Texas Public Policy Foundation v. Department of State and Its Potential Unanticipated Consequences
By Bernard Bell, Yale L.J. on Regs., Notice & Comment, June 9, 2025
Recently, as noted in this blog, a Fifth Circuit panel considered whether the names and email addresses of low-level federal employees who worked on climate change issues must be provided to a Freedom of Information Act (“FOIA”) requester. The divided panel issued a strong pro-transparency decision, concluding that government employees, even low-level ones, generally lack a privacy interest in their identities and official email accounts. Texas Public Policy Foundation v. Department of State, 136 F.4th 554, 2025 WL 1287890 (May 5, 2025). Indeed, the information requested would enable the public to learn the “seniority, backgrounds, and areas of expertise” of employees who contributed to the development of an important public policy, furthering FOIA’s transparency goals.[1]

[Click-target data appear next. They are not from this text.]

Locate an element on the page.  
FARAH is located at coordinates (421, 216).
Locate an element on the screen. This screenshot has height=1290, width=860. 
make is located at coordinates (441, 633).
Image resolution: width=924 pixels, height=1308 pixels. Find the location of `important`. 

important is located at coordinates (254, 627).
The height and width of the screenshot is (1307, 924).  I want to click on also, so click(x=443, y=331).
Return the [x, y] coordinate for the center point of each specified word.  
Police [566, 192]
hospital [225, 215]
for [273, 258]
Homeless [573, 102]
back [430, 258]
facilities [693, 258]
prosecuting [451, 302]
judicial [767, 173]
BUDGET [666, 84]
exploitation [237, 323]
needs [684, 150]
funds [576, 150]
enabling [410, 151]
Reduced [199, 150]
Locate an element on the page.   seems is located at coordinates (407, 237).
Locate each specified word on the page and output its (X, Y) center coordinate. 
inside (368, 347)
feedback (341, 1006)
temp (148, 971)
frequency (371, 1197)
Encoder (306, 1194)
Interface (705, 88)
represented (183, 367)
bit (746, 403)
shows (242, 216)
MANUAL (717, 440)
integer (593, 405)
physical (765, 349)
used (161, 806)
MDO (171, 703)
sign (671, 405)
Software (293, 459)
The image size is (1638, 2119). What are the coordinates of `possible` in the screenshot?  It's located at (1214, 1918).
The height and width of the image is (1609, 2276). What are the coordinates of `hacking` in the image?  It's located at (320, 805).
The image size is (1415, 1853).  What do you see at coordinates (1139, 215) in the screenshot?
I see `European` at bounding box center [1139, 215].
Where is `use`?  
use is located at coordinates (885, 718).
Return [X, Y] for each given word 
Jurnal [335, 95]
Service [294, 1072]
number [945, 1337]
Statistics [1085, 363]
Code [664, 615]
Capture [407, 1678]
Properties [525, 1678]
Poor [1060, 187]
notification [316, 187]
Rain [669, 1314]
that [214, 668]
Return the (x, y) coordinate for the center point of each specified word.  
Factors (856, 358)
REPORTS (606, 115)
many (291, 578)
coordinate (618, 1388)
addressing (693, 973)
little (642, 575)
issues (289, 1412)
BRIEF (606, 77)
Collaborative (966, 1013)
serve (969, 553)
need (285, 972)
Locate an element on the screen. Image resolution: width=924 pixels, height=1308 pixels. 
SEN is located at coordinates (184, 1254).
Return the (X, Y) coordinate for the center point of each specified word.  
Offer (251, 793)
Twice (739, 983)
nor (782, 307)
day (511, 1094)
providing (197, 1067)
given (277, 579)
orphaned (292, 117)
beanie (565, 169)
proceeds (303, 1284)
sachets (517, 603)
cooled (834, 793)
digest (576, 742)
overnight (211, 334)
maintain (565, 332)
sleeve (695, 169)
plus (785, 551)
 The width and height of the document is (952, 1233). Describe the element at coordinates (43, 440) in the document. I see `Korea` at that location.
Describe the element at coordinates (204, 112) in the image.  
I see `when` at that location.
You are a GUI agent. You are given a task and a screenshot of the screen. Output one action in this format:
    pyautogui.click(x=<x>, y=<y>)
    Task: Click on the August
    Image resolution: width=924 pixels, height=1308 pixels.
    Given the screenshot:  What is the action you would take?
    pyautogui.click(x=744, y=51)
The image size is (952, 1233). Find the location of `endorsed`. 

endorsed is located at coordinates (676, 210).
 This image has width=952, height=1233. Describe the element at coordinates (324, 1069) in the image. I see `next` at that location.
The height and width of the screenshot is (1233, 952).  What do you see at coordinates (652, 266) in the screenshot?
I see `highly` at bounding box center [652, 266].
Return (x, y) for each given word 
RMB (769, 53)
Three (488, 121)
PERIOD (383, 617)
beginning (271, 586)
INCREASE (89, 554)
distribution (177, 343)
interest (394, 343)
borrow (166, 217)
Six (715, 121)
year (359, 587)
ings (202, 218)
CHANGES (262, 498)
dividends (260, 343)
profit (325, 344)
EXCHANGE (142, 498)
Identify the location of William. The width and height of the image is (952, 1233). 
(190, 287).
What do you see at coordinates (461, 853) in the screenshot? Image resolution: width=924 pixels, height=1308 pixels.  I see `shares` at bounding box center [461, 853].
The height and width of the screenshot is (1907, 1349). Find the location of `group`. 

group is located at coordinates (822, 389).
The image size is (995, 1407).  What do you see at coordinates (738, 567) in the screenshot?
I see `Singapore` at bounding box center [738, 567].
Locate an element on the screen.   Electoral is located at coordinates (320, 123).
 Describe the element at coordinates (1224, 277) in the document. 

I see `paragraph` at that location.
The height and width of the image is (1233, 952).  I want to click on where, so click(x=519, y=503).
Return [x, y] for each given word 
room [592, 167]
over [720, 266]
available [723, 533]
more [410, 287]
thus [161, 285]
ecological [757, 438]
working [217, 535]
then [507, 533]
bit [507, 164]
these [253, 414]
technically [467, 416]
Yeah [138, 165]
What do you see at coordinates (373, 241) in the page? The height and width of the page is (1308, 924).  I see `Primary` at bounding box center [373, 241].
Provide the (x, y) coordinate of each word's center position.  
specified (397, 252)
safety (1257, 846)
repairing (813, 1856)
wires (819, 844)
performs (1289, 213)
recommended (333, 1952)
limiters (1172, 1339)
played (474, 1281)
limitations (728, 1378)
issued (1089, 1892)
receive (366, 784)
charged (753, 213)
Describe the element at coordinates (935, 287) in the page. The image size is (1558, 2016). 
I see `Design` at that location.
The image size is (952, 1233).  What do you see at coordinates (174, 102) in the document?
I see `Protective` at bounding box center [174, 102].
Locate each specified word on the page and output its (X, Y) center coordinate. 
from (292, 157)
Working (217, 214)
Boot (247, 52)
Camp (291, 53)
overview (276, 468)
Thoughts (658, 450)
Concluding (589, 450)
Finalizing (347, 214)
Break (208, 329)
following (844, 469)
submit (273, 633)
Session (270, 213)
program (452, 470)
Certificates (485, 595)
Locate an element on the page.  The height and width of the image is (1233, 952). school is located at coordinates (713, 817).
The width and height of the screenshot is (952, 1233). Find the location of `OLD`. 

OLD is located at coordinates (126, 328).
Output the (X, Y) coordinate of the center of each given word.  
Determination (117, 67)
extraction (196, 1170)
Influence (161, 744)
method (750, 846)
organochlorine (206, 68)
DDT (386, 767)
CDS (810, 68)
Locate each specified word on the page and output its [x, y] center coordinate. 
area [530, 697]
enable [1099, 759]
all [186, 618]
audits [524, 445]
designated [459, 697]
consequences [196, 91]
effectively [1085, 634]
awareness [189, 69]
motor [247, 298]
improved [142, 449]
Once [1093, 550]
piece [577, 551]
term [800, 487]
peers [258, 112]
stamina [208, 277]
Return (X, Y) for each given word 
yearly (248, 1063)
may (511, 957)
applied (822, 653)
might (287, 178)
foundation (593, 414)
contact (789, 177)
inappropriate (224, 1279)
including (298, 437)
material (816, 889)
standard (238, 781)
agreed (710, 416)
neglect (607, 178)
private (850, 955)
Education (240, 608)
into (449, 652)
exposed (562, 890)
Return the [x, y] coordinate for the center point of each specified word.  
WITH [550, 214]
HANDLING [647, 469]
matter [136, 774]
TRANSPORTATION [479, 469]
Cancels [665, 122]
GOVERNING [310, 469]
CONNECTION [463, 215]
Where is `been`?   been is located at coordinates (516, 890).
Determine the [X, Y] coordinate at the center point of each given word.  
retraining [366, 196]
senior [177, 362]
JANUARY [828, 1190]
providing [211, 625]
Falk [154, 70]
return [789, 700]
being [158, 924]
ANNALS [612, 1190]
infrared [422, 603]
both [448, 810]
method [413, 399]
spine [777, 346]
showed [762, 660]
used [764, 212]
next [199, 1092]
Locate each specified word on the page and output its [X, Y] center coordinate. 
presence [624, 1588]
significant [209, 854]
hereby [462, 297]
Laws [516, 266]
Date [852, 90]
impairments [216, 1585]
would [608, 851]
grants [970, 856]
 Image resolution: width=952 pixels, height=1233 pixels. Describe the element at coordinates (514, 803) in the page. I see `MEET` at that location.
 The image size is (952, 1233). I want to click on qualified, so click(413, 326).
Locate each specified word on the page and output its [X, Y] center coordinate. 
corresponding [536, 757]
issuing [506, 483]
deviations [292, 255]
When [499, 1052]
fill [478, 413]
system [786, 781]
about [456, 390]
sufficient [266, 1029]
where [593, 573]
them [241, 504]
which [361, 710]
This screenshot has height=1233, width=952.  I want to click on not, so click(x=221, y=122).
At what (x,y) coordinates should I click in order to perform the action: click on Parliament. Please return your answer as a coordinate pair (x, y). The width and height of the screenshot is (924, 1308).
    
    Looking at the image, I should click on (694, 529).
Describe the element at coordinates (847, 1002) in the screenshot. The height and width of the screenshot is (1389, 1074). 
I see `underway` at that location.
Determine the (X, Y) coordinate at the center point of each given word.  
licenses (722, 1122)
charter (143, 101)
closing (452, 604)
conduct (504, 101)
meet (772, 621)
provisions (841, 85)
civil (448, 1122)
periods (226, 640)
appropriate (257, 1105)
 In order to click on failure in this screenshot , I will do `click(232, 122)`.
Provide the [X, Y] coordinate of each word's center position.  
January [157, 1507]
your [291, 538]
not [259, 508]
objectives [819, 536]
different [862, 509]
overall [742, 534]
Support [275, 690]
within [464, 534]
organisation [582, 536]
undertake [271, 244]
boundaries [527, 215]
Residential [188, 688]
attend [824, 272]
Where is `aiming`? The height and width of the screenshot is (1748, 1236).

However, the Fifth Circuit’s decision may produce unanticipated anti-transparency consequences. It may enhance the government’s justification for withholding records prepared as a part of developing public policy under FOIA Exemption 5’s deliberative process privilege. And such potential consequences take on special meaning in the context of the “foreseeable harm standard” of disclosure added to FOIA in 2016, FOIA Improvements Act of 2016, Pub. L. 114-186, §2, 130 Stat. 538, 539 (codified at 5 U.S.C 552(8)(A)(i)(I)). Under that standard, agencies must disclose records falling within FOIA’s exemptions unless their release risk the types of harms the exemption was designed to prevent. See, OIP Guidance: Applying a Presumption of Openness and the Foreseeable Harm Standard[2] Ultimately, then, the Fifth Circuit panel’s decision may result in less, not more, transparency.